The Peruvian government has recently introduced a bill regarding the use of open source software in government. This bill basically says that while a company may charge for software and support, the code MUST be open source to be used in any governmental application. There are three reasons for this stated in the bill. First is to guarantee a citizen’s access to data. This is accomplished, according to the bill, with open source software since the data is tied to open standards. Applications can be easily written to support these formats. Second is to guarantee the long term usability of data. Since the code for applications is open and so are the formats, if the vendor providing the support and code goes under, another group or company can take over support of the software easily without having to decipher anything. Lastly, in a theme common among these studies and legislations, is security. By having the code open, flaws and holes can be identified by the large and ever growing open source community. There is another advantage touched upon by the bill but not stated outright. This is guaranteeing the government does not use their citizens’ data inappropriately. By opening the source code, the public can determine for itself if the software uses the data the government collects appropriately. The Peruvian government is also interested in using open source software as a means to create jobs for local programmers. Whereas most software bought in the US is written here, it is another story in most small counties such as Peru. By going to open source software many new applications will need to be written and many existing open source applications will need to be localized. (Open Source Initiative 1)

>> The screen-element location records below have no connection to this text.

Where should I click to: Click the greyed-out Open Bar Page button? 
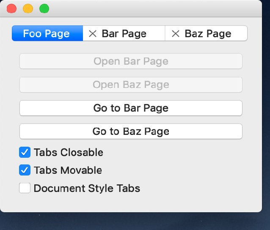pos(131,61)
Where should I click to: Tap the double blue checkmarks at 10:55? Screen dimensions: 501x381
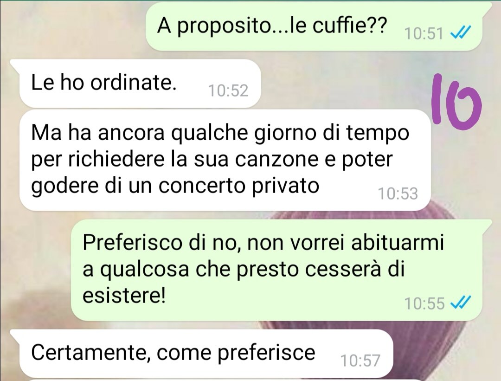460,303
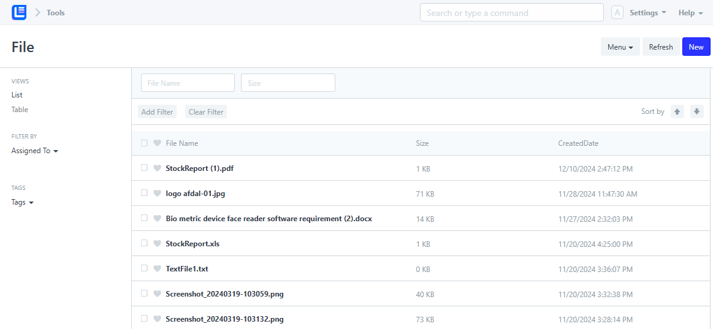Tick the checkbox for Screenshot_20240319-103059.png

click(x=144, y=293)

Besides these countries, there are about two dozen others that are actively looking at having legislation regarding the use of open source software. These include South Africa, where the bill is a hard preference, Ukraine, Portugal, and Bulgaria, who have also introduced bills though they are not quite as far along as those in Peru and China. Other countries that are strapped for money such as Estonia have hinted at introducing a bill but have not followed through as of yet. The EU, although it will most likely not introduce legislation, has published papers on the advantages of using open source in egovernment as well. (McCallagh 1)

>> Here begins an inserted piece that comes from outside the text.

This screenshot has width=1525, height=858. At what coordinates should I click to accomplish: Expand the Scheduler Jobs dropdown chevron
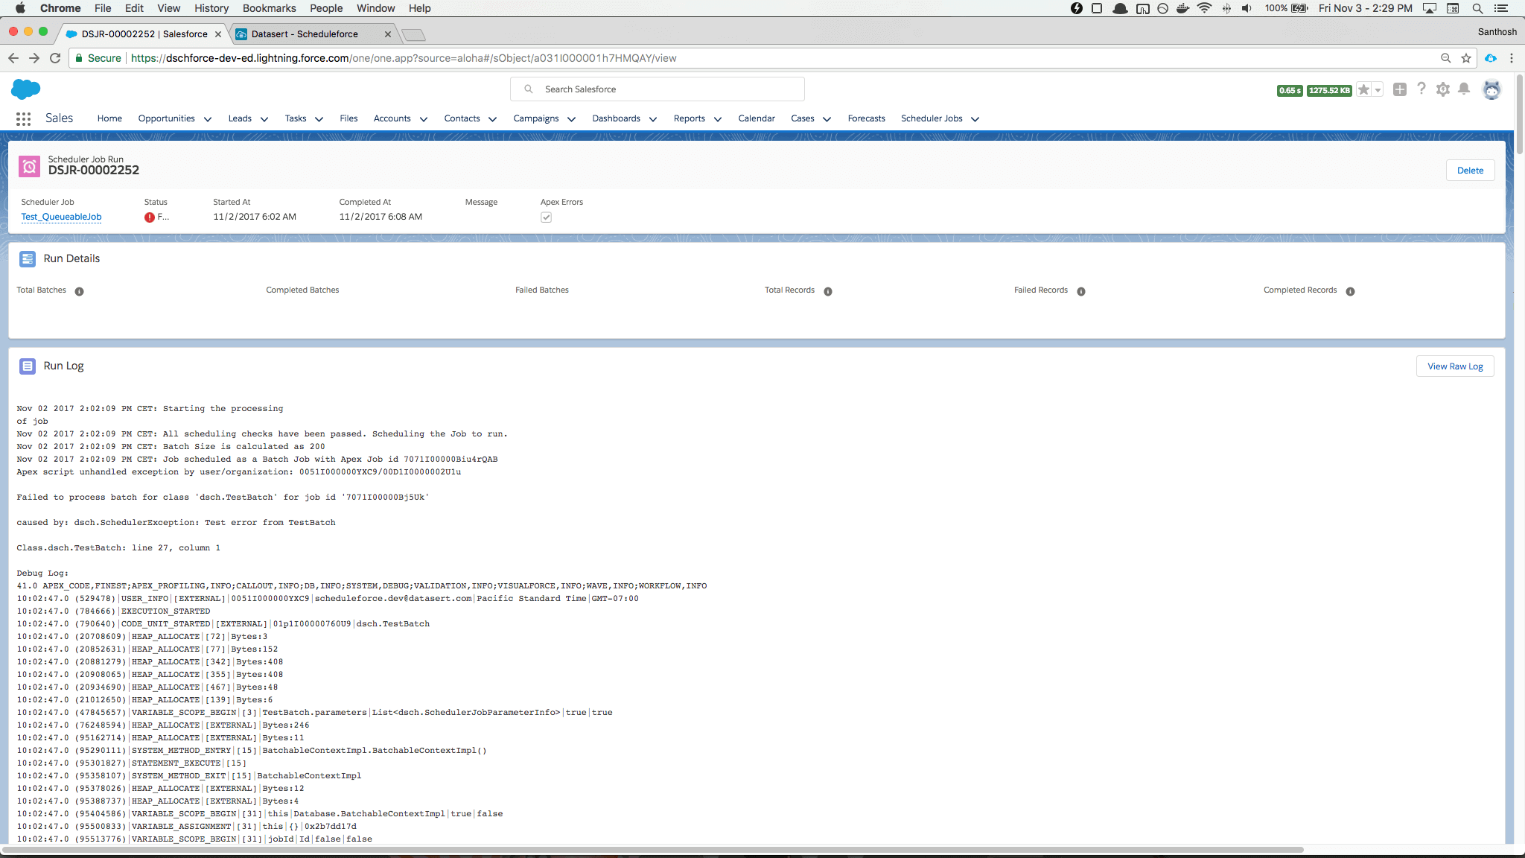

The international adoption of open source software has been extraordinary in the past few years and considering the growing acceptance it will likely only increase. What is very interesting about these reports is that the common theme among them is that the adoption of open source software is driven not by monetary concerns, but security ones. This is not limited to the oft quoted “can it be cracked?” type of security, but the long term security of data. More specifically, “if something happens to this company or they refuse to give support, can the data and application be maintained?” Combine this increase in security, tightening budgets, and the desire to be less reliant on foreign software, one can only expect more governments, both domestic and international, to adopt legislation encouraging or even demanding the use and regulation of open source software.